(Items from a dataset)
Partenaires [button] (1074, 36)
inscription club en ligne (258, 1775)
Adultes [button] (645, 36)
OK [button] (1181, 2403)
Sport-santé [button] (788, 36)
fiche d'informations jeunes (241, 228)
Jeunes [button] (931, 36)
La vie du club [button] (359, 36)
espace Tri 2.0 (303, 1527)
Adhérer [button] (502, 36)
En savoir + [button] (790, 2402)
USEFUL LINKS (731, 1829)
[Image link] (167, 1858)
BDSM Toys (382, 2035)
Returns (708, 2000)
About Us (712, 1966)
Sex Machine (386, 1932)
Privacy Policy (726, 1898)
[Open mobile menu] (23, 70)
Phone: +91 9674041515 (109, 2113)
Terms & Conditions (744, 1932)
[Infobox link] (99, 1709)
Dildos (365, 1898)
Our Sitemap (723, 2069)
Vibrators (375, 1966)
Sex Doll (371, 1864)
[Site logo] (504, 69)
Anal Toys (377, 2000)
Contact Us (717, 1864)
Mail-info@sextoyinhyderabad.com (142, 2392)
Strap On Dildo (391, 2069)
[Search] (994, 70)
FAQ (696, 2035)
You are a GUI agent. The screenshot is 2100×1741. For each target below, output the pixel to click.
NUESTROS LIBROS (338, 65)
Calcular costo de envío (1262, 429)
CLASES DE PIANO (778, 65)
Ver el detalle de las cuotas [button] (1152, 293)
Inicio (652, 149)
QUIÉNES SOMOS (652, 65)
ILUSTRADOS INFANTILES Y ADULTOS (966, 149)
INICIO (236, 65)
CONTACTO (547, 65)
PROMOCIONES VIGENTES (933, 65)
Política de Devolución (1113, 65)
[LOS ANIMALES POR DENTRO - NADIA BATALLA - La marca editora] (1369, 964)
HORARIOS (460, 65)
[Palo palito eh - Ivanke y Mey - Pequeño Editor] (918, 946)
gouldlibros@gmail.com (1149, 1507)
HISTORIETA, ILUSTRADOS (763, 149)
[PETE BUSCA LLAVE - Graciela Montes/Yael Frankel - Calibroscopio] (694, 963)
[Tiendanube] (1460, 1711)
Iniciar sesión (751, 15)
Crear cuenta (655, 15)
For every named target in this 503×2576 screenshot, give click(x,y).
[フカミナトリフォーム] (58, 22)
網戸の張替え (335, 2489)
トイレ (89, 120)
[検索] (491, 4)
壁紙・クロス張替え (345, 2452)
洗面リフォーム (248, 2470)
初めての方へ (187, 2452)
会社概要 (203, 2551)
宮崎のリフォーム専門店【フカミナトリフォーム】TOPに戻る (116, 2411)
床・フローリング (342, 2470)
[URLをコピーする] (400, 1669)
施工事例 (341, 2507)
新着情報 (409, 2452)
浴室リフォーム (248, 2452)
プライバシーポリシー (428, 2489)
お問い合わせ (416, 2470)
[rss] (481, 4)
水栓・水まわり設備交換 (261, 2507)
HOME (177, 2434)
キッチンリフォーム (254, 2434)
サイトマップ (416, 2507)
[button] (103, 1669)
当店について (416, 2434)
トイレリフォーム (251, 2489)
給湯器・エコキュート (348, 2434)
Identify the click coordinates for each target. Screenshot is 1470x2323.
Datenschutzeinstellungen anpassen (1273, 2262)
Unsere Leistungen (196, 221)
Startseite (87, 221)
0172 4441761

| Exercise instructions |
Send back an exact copy of only the lines from the line with "Strap On Dildo (391, 2069)" up to and including the line with "Datenschutzeinstellungen anpassen (1273, 2262)" in the data above.

| Finished task |
Strap On Dildo (391, 2069)
[Search] (994, 70)
FAQ (696, 2035)
You are a GUI agent. The screenshot is 2100×1741. For each target below, output the pixel to click.
NUESTROS LIBROS (338, 65)
Calcular costo de envío (1262, 429)
CLASES DE PIANO (778, 65)
Ver el detalle de las cuotas [button] (1152, 293)
Inicio (652, 149)
QUIÉNES SOMOS (652, 65)
ILUSTRADOS INFANTILES Y ADULTOS (966, 149)
INICIO (236, 65)
CONTACTO (547, 65)
PROMOCIONES VIGENTES (933, 65)
Política de Devolución (1113, 65)
[LOS ANIMALES POR DENTRO - NADIA BATALLA - La marca editora] (1369, 964)
HORARIOS (460, 65)
[Palo palito eh - Ivanke y Mey - Pequeño Editor] (918, 946)
gouldlibros@gmail.com (1149, 1507)
HISTORIETA, ILUSTRADOS (763, 149)
[PETE BUSCA LLAVE - Graciela Montes/Yael Frankel - Calibroscopio] (694, 963)
[Tiendanube] (1460, 1711)
Iniciar sesión (751, 15)
Crear cuenta (655, 15)
For every named target in this 503×2576 screenshot, give click(x,y).
[フカミナトリフォーム] (58, 22)
網戸の張替え (335, 2489)
トイレ (89, 120)
[検索] (491, 4)
壁紙・クロス張替え (345, 2452)
洗面リフォーム (248, 2470)
初めての方へ (187, 2452)
会社概要 (203, 2551)
宮崎のリフォーム専門店【フカミナトリフォーム】TOPに戻る (116, 2411)
床・フローリング (342, 2470)
[URLをコピーする] (400, 1669)
施工事例 (341, 2507)
新着情報 (409, 2452)
浴室リフォーム (248, 2452)
プライバシーポリシー (428, 2489)
お問い合わせ (416, 2470)
[rss] (481, 4)
水栓・水まわり設備交換 (261, 2507)
HOME (177, 2434)
キッチンリフォーム (254, 2434)
サイトマップ (416, 2507)
[button] (103, 1669)
当店について (416, 2434)
トイレリフォーム (251, 2489)
給湯器・エコキュート (348, 2434)
Identify the click coordinates for each target. Screenshot is 1470x2323.
Datenschutzeinstellungen anpassen (1273, 2262)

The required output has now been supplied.